TEXT FOR ANALYSIS Block Start

Istanbul and the çay

Living in Istanbul for 10 weeks is another magnificent opportunity this internship offers. This fascinating city keeps offering more to explore every day: a very rich culture to discover, amazing scenery alongside the Bosporus, delicious food, and tea on every corner. I used to think I was a tea addict until I came to Istanbul and saw how many cups of tea people drink around here! I believe in the four weeks I’ve been here, I’ve fallen in love with the city. I can’t wait to see what the next six have in store!

eMBA field report: endorsing public transportation at Chile’s fourth “great place to work”

Santiago Cordillera

Mariana Torres-Montoya is pursuing a Masters in City and Regional Planning at UC Berkeley.   She is interning with Grupo Alto through Endeavor’s eMBA Program.

TEXT FOR ANALYSIS Block End
RECORDED INFORMATION Block Start

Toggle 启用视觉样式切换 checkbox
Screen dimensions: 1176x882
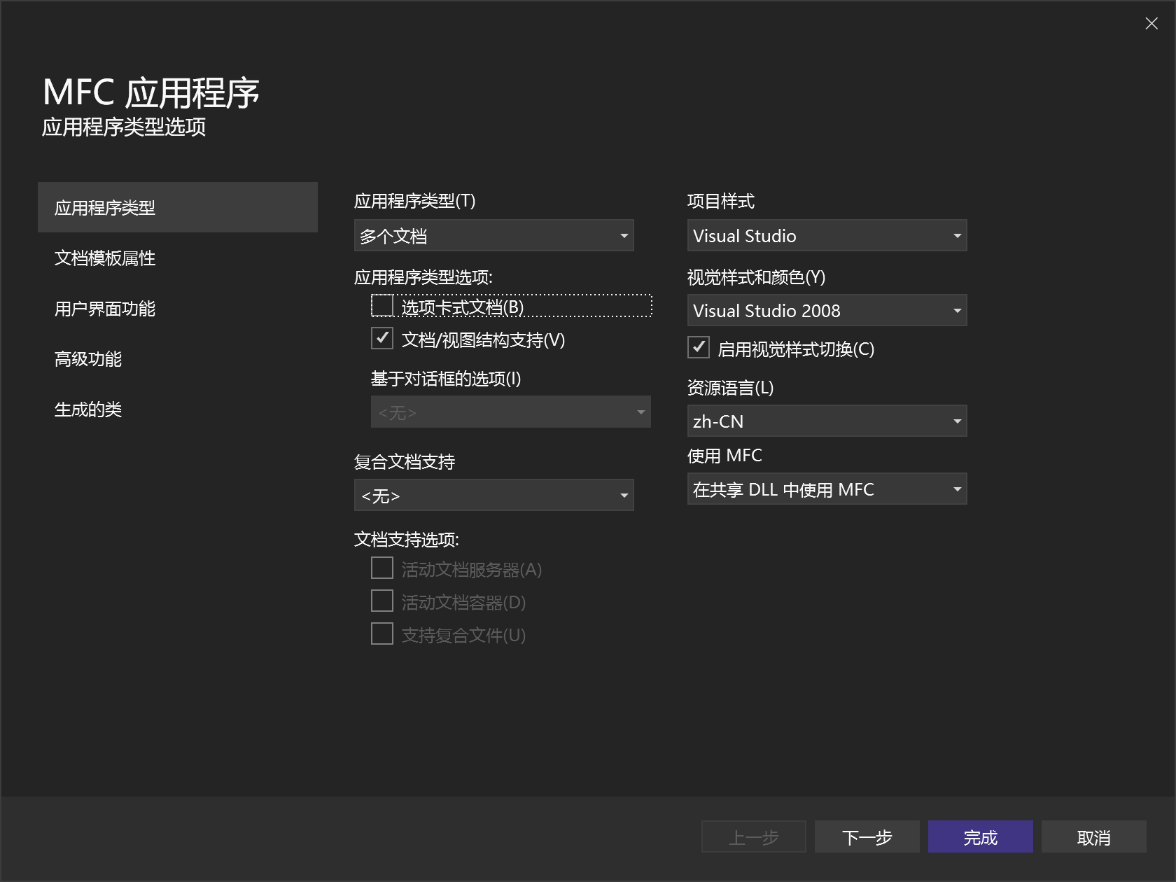point(699,348)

RECORDED INFORMATION Block End

*REQUIRED ACTIONS*
(a) In the blog excerpt, how many weeks had the writer already spent in Istanbul?
(b) List each thing the blog excerpt says Istanbul offers to explore.

*YOUR RESPONSES*
(a) Four weeks.

(b)
- A very rich culture to discover
- Amazing scenery alongside the Bosporus
- Delicious food
- Tea on every corner